Operators manage TPM by inventorying deployments, checking regional quotas, watching usage trends, and correlating throttling with application releases. They inspect deployment names, model versions, SKU choices, assigned capacity, retry settings, token telemetry, and diagnostic settings. During incidents, they separate TPM pressure from RPM limits, context overflow, service health, and application bugs. Runbooks should include before-and-after usage exports, expected peak load, rollback settings, owner contacts, and alert thresholds. Operators also document who owns each deployment capacity pool and approval path. Store repeatable command output, owner contacts, rollback evidence, normal examples, and post-change verification steps with the operational runbook. Store repeatable command output, owner contacts, rollback evidence, normal examples, and post-change verification steps with the operational runbook.

Common mistakes

  • Estimating capacity from requests per minute while ignoring prompt length, retrieved context, tool output, and completion size.

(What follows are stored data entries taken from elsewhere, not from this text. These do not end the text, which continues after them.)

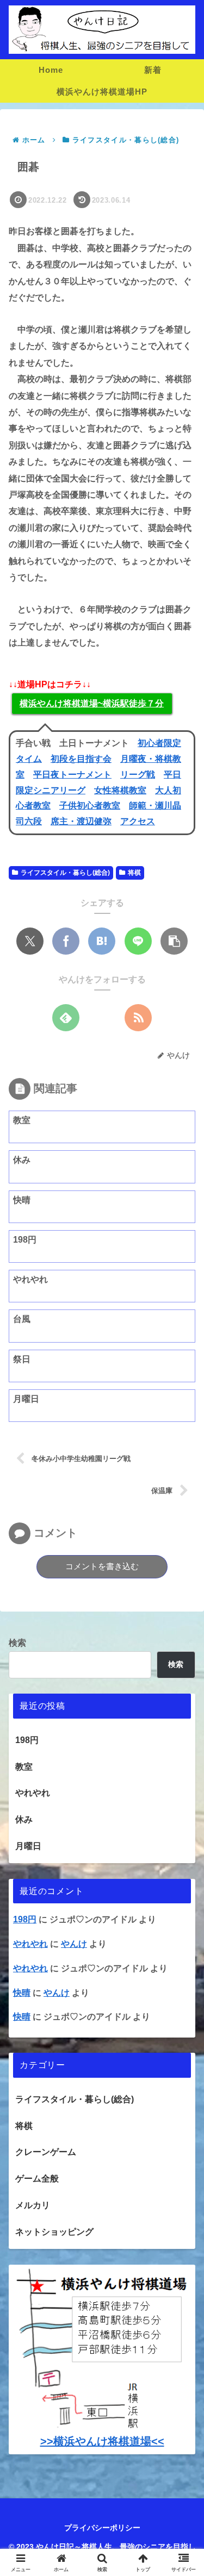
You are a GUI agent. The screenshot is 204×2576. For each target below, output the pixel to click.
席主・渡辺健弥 (81, 821)
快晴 (21, 1992)
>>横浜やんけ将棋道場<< (102, 2441)
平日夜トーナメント (72, 774)
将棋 (134, 872)
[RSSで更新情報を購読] (138, 1017)
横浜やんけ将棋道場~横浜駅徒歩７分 (92, 703)
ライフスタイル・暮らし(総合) (65, 872)
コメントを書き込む (102, 1566)
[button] (174, 941)
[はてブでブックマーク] (101, 941)
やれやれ (30, 1943)
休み (24, 1819)
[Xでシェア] (30, 941)
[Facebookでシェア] (65, 941)
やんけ (74, 1943)
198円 (27, 1740)
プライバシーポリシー (102, 2527)
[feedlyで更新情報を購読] (65, 1017)
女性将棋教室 (120, 790)
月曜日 (28, 1846)
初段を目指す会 (81, 758)
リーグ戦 (137, 774)
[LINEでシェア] (138, 941)
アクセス (137, 821)
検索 (17, 1642)
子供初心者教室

  • Retrying 429 responses without bounded backoff, which increases token pressure and makes recovery slower.
  • Testing with short prompts but launching with long conversation memory and production RAG chunks.
  • Assuming a secondary region can absorb failover traffic without checking its approved model capacity.
  • Buying provisioned throughput before checking whether prompt compression, smaller models, caching, or queueing would solve the constraint.